The Voice - Part Eleven

(warning: contains non-consensual sex)

Jillian tried to mark time, but it was almost impossible. Every encounter with her kidnapper left her shaking and exhausted after the residual adrenaline ebbed away.

When he left her, she lay gazing up into the pitch black, telling herself that everything would be alright. She calmed herself and made up unlikely scenarios in her head. The idea of a knight charging in on a white horse would have made her laugh out loud before, but now she understood why people invented him in the first place. They invented him because they needed to believe that they could be saved, no matter how hopeless the situation.

She began to have intense, nonsensical hallucinations. At first, they were just flickers. But the longer she spent in the dark, the wilder they became. Bright, multicoloured firework shows, and enormous green glowing, pulsing hot-cross buns. She knew what it was - in the absence of any real stimulus, her visual cortex began to make up images. Prison cinema.

So, she slept.

Her dreams were beautiful, joyful, like nothing she'd ever had before. Over and over, between little snatches of wakefulness, she revisited her Grandmother's garden. Full of bright light, and green smells: leaves dripping after the rain and insects buzzing from one brightly coloured azalea to another. The dreams were so painfully real that when she woke up into the darkness, she'd cry at their loss and try to force herself under again, back into the garden.

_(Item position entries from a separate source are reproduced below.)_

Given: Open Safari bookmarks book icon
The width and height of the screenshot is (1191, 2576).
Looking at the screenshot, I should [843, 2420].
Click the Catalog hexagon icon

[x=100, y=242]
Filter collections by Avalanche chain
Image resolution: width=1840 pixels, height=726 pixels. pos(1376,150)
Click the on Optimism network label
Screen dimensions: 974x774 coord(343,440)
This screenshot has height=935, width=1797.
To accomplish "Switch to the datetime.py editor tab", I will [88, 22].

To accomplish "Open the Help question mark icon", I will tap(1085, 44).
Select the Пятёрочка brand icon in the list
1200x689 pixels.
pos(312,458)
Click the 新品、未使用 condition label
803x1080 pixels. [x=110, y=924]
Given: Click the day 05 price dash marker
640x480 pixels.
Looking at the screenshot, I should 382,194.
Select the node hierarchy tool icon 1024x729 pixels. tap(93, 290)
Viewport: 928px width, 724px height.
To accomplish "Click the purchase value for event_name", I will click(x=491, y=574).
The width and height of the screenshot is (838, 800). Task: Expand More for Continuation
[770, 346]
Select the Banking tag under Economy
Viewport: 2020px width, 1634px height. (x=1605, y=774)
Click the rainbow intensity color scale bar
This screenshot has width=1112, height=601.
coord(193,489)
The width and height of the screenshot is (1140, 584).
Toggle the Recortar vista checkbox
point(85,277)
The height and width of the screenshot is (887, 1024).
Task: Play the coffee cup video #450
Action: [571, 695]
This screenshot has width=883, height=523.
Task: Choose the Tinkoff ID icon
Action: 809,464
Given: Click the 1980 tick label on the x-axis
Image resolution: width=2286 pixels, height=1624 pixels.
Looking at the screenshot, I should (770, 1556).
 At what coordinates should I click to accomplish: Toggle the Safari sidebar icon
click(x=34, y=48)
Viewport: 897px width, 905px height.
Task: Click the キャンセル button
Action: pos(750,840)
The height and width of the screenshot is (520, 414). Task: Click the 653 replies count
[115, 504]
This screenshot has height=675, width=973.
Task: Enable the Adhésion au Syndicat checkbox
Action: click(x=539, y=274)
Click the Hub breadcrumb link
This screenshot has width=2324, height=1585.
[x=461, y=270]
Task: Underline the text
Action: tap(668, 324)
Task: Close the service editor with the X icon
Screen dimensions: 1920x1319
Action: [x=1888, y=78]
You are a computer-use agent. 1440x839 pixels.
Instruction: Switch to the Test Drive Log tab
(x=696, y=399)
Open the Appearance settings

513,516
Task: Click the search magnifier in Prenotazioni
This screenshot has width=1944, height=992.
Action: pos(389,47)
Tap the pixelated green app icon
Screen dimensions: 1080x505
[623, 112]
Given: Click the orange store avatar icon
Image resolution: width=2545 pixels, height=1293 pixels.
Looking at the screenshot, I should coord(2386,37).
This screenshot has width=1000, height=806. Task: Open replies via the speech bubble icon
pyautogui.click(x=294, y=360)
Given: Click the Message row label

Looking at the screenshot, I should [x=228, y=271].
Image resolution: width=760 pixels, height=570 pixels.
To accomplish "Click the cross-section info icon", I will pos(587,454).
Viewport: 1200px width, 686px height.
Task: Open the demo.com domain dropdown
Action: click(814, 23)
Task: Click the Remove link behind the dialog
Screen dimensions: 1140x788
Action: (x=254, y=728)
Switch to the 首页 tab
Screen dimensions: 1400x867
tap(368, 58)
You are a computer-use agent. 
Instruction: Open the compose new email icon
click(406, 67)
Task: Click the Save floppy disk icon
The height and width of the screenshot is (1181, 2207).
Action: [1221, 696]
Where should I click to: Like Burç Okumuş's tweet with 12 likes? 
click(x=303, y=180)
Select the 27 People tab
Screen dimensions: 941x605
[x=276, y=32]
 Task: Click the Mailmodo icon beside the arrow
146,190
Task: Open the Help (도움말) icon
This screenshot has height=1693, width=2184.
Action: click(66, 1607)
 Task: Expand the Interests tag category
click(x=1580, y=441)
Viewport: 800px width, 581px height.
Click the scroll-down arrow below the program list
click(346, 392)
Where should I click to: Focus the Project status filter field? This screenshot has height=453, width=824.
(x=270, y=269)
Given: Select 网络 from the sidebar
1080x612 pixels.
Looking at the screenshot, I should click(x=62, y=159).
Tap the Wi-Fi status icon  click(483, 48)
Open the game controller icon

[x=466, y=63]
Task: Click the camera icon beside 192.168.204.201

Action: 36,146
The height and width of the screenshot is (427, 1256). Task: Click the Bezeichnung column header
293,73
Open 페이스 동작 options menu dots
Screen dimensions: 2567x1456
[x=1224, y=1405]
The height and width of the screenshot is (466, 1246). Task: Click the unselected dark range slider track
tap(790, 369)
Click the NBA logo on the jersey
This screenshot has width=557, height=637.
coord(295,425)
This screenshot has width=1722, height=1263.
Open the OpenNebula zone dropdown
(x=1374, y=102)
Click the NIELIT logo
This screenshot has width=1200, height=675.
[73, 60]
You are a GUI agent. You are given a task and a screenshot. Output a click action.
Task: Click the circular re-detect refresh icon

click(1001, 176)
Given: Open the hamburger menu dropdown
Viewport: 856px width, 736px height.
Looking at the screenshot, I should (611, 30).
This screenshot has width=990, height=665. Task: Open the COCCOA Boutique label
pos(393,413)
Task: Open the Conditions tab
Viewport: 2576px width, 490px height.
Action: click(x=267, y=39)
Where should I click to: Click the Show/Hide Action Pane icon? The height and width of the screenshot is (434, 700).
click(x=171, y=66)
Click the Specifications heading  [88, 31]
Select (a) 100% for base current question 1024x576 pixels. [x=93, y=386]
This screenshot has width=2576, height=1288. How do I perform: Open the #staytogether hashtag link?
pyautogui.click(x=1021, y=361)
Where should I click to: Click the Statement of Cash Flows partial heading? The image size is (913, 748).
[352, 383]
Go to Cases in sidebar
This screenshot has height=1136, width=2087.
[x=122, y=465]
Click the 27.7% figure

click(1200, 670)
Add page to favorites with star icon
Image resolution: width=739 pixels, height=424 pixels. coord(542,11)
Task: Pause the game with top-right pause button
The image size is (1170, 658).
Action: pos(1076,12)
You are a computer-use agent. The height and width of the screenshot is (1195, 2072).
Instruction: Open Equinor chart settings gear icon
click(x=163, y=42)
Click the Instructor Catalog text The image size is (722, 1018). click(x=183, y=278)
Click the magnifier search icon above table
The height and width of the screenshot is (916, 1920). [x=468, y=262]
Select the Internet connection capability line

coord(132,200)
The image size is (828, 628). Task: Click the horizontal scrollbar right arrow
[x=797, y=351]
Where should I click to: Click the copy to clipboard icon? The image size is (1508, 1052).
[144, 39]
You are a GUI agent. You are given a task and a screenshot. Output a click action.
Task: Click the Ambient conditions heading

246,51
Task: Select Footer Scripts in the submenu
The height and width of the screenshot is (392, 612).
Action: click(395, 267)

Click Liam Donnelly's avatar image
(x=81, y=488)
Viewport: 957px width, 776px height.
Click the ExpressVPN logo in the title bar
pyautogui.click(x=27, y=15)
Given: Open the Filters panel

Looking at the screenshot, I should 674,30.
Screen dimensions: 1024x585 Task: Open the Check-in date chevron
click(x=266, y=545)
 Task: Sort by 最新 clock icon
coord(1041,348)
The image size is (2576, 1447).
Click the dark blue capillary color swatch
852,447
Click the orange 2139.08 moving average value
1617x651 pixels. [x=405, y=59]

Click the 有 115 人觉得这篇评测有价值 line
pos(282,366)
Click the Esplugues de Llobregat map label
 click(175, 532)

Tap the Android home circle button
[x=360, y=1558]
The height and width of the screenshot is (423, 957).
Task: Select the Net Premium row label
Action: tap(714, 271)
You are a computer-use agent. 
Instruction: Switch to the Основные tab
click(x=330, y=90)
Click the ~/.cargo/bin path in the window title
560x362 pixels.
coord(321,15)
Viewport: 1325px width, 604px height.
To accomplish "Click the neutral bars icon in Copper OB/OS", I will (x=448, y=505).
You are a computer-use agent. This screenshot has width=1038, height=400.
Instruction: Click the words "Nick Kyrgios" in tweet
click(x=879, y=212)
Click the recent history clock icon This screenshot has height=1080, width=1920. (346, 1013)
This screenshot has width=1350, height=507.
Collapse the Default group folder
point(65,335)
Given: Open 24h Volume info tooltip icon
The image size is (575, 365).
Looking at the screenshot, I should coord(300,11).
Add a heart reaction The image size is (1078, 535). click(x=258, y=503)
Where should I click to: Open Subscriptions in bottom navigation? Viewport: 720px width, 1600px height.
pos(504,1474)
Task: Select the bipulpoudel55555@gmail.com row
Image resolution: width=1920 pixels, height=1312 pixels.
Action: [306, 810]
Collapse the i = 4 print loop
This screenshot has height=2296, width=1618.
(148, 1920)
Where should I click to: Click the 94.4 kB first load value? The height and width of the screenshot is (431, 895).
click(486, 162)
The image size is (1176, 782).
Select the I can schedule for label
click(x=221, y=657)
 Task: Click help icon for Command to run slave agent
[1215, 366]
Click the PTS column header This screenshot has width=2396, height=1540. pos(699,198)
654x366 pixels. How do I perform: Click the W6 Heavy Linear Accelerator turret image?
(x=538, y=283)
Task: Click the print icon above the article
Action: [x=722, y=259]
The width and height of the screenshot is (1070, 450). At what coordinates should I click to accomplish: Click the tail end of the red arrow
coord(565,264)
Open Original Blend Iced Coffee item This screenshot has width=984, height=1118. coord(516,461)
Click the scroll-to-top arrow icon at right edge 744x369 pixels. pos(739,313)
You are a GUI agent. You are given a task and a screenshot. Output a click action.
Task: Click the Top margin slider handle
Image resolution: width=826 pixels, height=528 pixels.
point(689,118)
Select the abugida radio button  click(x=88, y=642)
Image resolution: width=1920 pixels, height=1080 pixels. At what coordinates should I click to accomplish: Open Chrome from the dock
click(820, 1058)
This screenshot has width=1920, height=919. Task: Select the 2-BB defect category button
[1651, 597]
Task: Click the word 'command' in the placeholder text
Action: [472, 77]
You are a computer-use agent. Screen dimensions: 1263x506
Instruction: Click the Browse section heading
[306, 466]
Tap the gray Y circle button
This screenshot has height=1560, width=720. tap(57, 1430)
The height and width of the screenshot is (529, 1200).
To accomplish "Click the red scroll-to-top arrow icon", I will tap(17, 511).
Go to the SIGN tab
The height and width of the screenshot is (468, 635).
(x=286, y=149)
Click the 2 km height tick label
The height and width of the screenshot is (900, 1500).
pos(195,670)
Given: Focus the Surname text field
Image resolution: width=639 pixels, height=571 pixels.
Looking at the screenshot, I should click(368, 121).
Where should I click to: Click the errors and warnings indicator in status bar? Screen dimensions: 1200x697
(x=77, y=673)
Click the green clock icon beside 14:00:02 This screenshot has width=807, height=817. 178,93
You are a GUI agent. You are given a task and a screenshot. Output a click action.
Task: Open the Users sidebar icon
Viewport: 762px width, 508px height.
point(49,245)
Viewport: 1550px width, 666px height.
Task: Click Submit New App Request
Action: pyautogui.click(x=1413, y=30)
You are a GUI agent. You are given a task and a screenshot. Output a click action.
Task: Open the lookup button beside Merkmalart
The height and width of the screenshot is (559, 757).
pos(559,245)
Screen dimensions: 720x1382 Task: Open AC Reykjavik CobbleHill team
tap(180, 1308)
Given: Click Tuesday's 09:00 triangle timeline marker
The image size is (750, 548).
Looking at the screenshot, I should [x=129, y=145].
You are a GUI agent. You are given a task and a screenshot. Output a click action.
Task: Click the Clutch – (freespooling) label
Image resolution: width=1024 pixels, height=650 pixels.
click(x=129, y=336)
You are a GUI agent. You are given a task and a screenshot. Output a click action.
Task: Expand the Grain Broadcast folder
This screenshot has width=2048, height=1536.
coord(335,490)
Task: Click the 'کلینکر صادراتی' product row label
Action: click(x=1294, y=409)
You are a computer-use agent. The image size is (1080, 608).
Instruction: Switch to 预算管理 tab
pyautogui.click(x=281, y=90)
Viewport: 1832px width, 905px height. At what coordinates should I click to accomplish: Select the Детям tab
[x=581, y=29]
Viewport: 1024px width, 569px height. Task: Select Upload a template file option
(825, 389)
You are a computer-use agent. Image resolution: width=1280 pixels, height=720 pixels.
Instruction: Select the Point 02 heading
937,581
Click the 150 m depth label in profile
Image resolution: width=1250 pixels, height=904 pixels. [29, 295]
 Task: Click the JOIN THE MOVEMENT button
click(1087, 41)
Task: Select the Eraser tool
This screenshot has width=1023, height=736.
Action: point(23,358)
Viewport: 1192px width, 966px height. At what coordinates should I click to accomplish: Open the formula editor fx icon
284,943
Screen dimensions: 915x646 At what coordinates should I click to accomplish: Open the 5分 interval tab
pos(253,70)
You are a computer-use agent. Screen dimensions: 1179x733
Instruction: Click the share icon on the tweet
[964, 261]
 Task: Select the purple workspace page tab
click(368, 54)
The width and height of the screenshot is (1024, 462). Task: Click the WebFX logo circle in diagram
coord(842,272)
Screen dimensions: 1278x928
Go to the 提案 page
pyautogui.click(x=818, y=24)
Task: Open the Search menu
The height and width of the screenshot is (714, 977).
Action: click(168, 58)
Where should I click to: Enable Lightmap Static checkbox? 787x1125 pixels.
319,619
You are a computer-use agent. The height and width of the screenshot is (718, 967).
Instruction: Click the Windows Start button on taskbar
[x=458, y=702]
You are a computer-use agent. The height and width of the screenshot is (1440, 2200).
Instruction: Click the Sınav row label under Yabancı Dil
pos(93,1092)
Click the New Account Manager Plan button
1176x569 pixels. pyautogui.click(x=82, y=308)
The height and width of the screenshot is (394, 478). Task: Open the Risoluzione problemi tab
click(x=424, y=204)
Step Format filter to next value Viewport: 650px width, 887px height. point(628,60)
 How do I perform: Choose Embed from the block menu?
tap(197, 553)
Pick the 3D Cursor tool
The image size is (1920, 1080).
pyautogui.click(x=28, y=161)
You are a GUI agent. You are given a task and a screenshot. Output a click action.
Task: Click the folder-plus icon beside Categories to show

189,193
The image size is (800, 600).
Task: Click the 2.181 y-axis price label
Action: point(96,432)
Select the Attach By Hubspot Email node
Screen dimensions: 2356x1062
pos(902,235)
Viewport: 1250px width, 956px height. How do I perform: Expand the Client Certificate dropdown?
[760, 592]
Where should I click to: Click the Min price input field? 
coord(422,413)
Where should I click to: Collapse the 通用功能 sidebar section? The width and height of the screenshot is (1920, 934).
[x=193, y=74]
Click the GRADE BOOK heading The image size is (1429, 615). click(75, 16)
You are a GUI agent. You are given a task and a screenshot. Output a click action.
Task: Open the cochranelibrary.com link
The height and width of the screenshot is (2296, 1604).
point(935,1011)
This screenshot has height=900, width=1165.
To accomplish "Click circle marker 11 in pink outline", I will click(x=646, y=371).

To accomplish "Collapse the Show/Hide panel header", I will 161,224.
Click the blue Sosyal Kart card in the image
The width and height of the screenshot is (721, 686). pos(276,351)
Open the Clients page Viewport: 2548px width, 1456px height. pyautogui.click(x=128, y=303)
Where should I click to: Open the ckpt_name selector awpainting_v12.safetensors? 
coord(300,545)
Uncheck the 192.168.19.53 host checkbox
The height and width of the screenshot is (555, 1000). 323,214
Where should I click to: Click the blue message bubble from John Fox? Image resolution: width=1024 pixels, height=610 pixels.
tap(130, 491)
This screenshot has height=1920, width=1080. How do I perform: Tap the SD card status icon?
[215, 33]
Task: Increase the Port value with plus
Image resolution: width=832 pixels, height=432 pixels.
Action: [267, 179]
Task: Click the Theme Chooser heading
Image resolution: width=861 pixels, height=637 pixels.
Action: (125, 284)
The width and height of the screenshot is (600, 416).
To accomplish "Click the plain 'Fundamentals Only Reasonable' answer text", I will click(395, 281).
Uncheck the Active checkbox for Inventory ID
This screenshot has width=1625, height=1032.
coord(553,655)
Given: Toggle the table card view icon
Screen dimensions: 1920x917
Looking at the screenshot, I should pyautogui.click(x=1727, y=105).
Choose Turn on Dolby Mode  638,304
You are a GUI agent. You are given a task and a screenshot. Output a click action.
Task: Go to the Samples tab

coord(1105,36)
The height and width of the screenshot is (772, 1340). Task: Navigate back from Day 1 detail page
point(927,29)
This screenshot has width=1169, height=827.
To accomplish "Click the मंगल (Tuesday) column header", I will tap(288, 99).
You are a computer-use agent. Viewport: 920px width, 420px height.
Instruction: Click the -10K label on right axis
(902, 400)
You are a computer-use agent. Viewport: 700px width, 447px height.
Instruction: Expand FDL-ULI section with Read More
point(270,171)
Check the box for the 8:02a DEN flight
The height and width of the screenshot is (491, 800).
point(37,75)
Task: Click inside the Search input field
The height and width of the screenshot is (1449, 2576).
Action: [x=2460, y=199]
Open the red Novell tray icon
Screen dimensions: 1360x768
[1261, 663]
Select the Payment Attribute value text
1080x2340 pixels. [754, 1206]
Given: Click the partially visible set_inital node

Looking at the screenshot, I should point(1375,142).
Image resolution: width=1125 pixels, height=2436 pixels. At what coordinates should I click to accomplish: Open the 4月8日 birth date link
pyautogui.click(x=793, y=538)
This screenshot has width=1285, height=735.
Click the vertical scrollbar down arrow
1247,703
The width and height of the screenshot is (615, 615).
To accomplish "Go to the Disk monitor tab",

So when she woke blinking and tearing at the light, she thought at first it was another dream. Only after she'd sat up on the squeaky bed, and looked around there room and the light spilling in from a high, barred window, did she allow herself to admit that she was awake, she wasn't bound, and she wasn't dead.

Jillian crawled to the edge of the bed, and got off it. Her legs felt wobbly and weak and, her bladder was bursting. She looked around and saw an open door almost directly in front of her with a pedestal sink beyond. Letting out a whimper of desperation, she stumbled towards it.

The little bathroom was clean and white and completely empty. But she tugged at her knickers and sat down on the toilet seat with a sob of relief.

"Thank you, thank you, thank you," she whispered. The flow seemed to go on forever.

After she finished, she noticed how truly bare the bathroom was. A bath, with no curtain, a sink and a toilet. No towels, no soap, no loo paper. Nothing. The toilet did flush, but when she tried the taps in the sink nothing came out. The bath taps were the same. And, as if by some cruel trick of nature, the moment she'd emptied her bladder, she felt an almost unbearable thirst.

Walking out into the room, she surveyed her surroundings. There was a bed - a rickety old iron thing with bars at the head and foot, and a plain wood chair, and a window, high up on the wall. She stared up at it and saw nothing but clouded sky through the bars.

Jillian moved the chair under the window, trying to gauge the height. She stepped onto the seat of the chair and stretched her arms upwards. Only her fingertips reached the sill. Gingerly, she put one bare foot on the chair-back and got a little more reach. Her hands closed around the bars and, with a painful wrenching of muscle, she pulled herself up and looked out through the glass.

She was up high. She could see rooftops and the canyon of a small street. She didn't have a clue where she was, but far off in the distance, she could she the post-office tower. She was in London, north of the river. But where?

"Get down from there before you hurt yourself."